Using a decade flash ADC, which is to say ten comparators strung along a ladder voltage divider with equally spaced rungs (which is to say a divider with taps at 1/10, 2/10, 3/10 ... 9/10,10/10)... Okay, let's just say a bar graph driver with ten equal steps. If you use logic to isolate only the top active step, that can be fed directly to a nixie driver and activate one filament at a time corresponding to the peak measurement. If you latch that output, you can use your comparator outputs (either combined in a summing amplifier, or using the topmost output to switch its reference voltage) to drive a differential amplifier subtracting that sample value from the original signal value. That will leave a residue voltage corresponding to the decade below your 1/10 value, which feeding that residue back through the comparator network with a 1/10 reference (into the divider ladder) will yield a measurement of the next lowest order of magnitude.
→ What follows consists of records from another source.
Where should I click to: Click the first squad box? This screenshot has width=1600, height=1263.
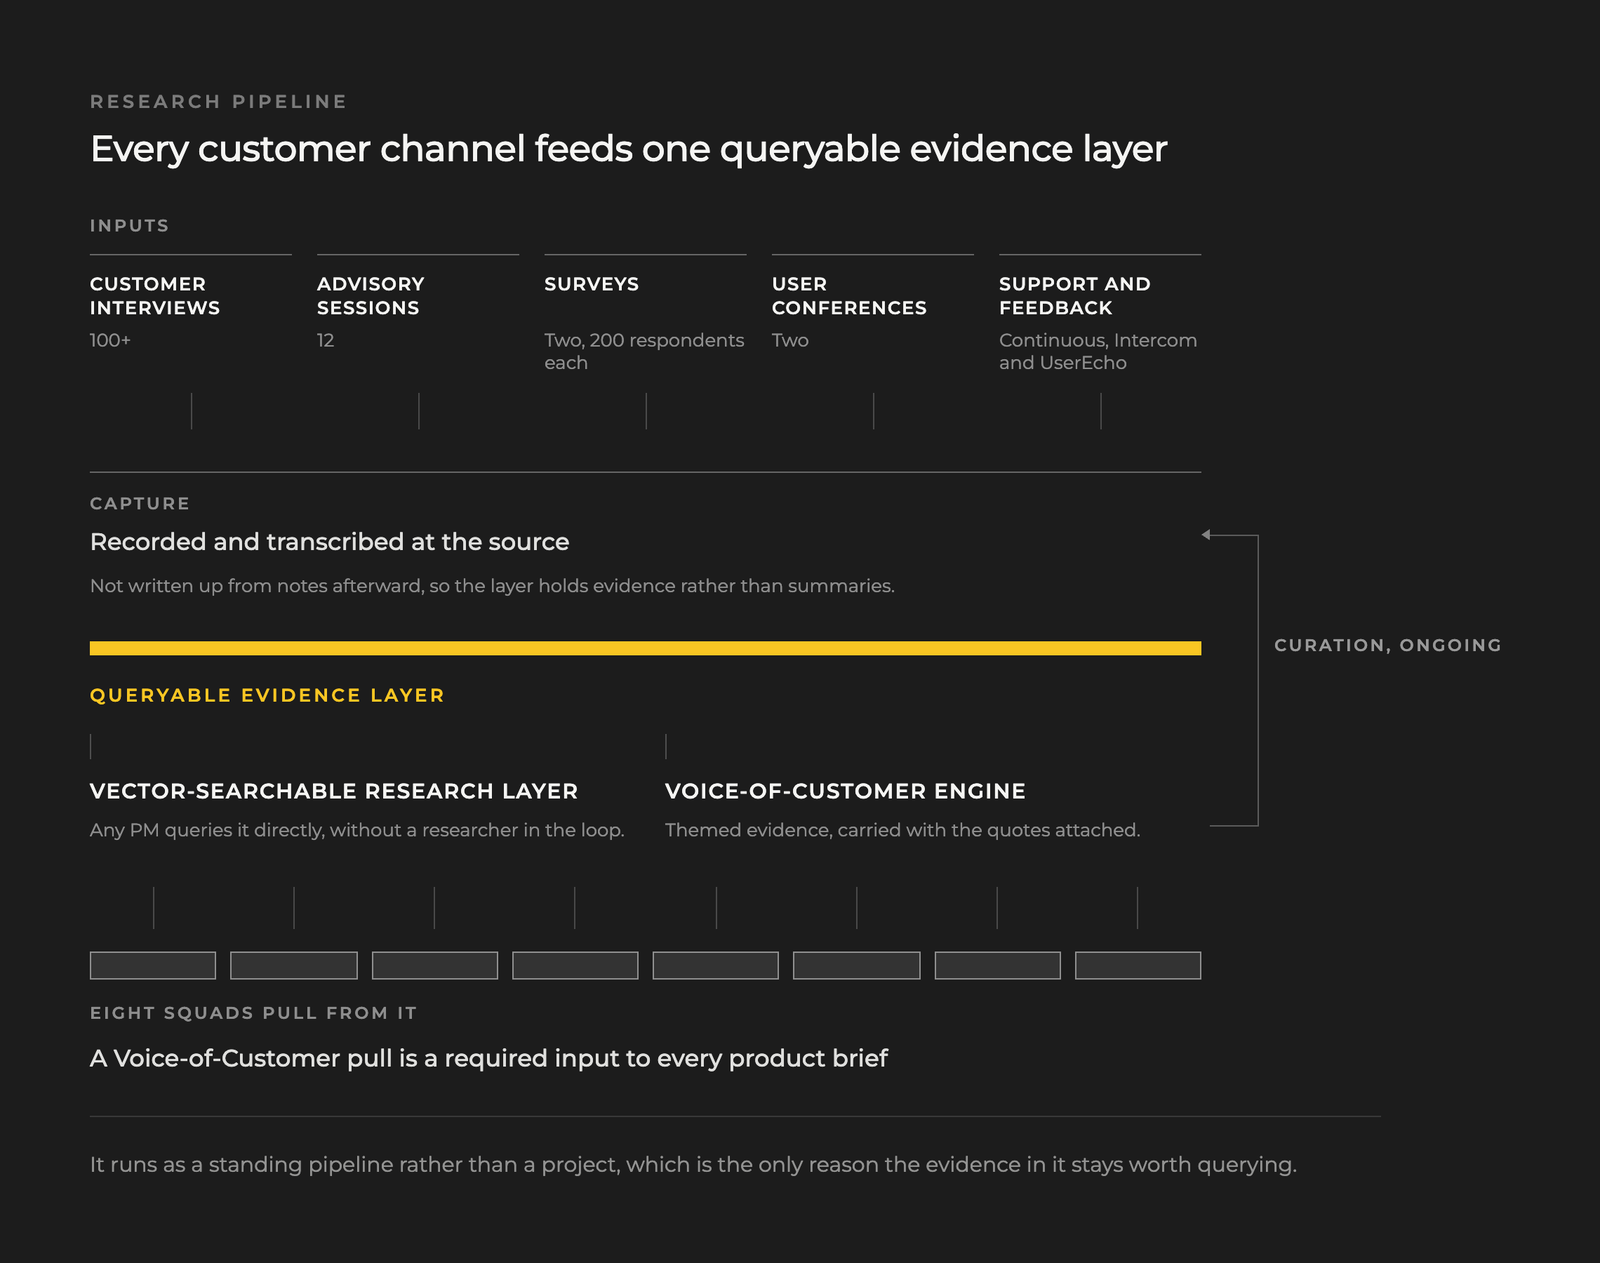153,965
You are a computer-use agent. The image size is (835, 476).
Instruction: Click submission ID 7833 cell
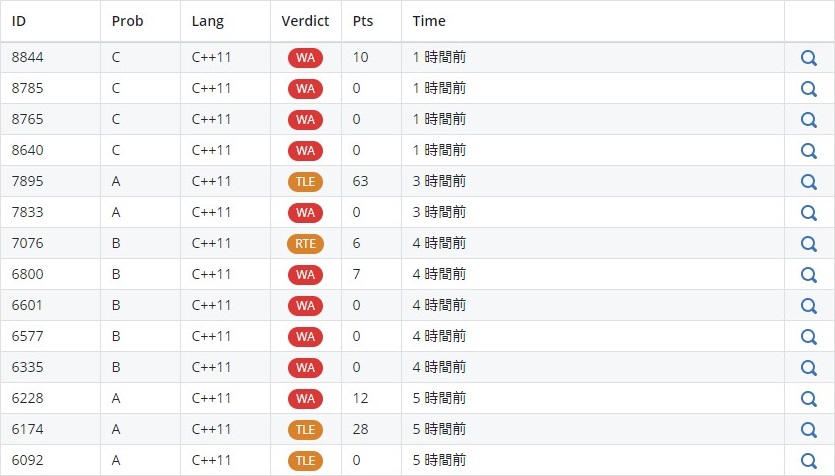coord(28,213)

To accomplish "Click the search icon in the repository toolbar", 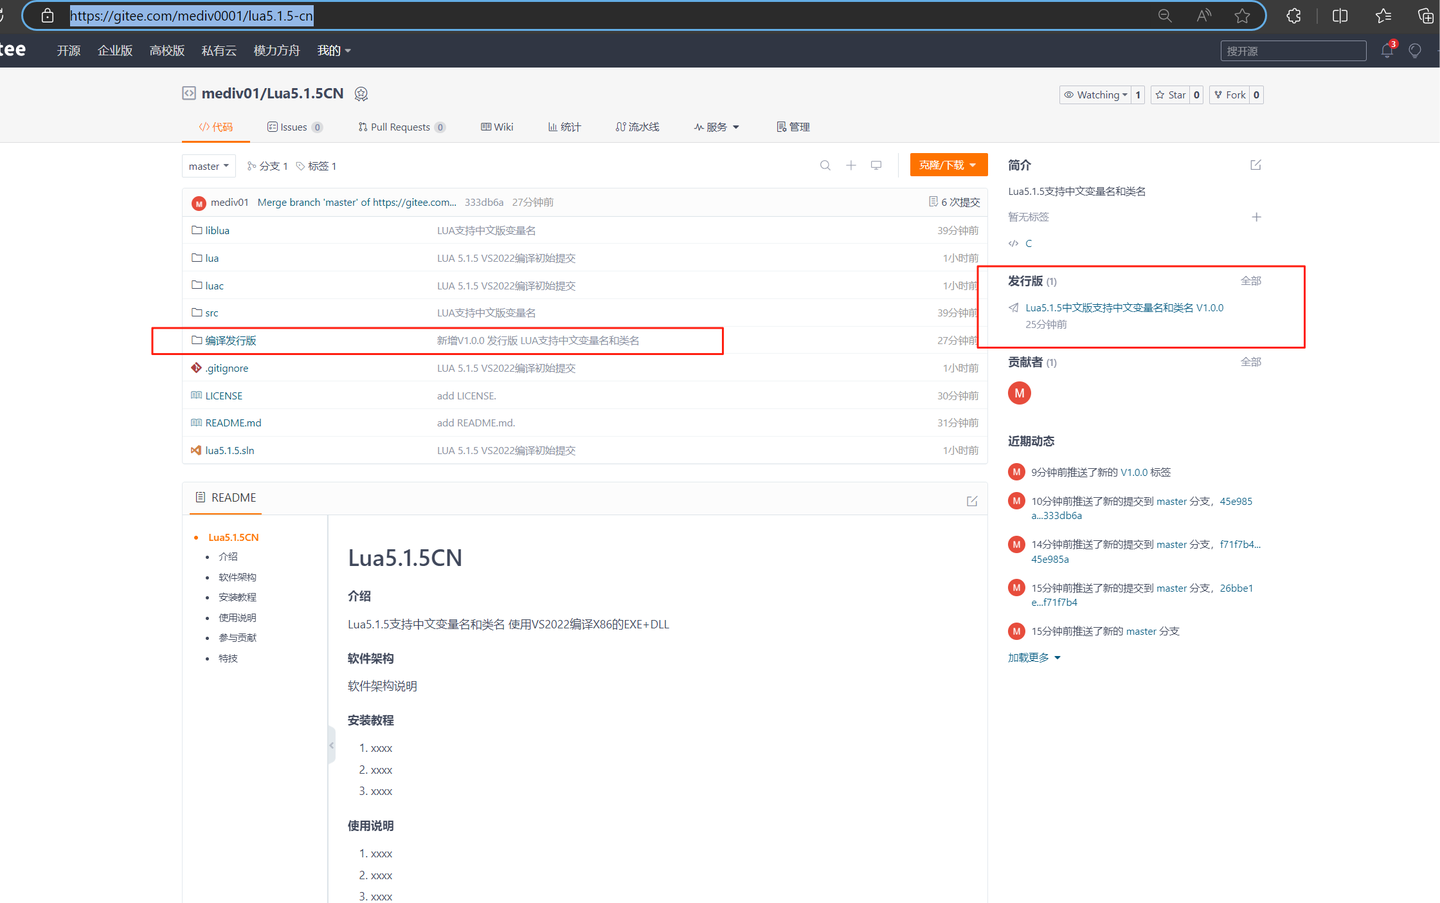I will point(824,165).
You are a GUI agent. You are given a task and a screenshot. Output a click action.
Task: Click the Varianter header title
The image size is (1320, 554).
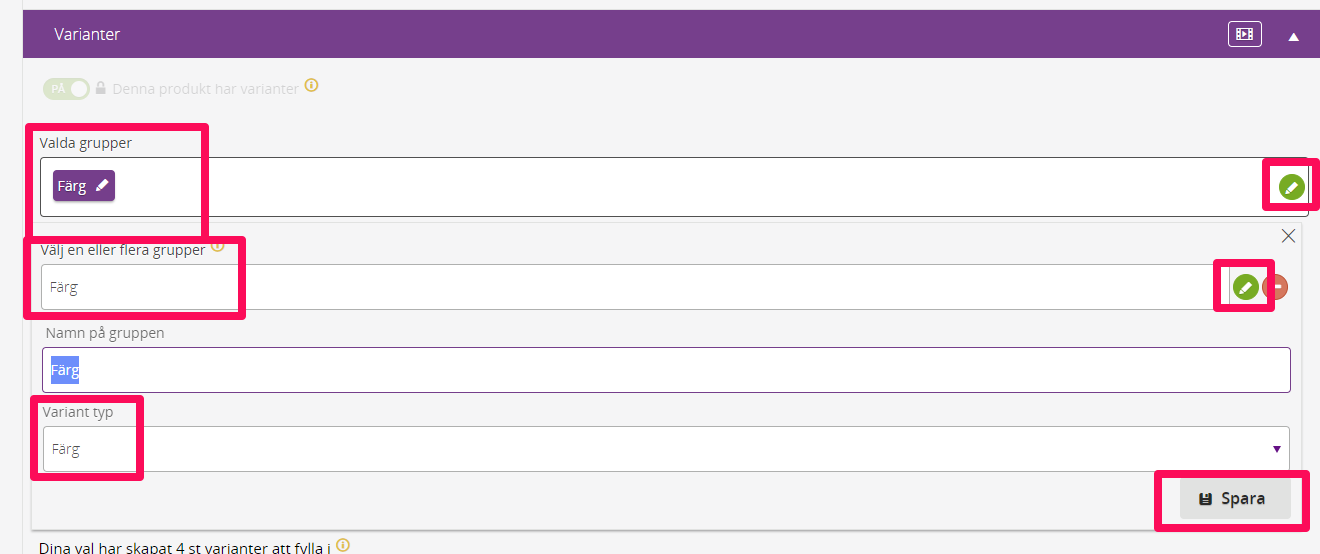(87, 34)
This can be latched to drive your next nixie tube, and then repeat with its residue.
In this way you can successively measure orders of magnitude of a voltage value and directly drive nixie tubes as a voltmeter. With each iteration, however, component tolerance errors will cascade reducing precision.
The logic-isolated comparator outputs can also be fed into a BCD converter for BCD outputs.
If ten comparators are used in the ladder, the logic-isolated output would directly correspond to 4-bit binary. A second iteration would yield exactly an 8-bit ADC output.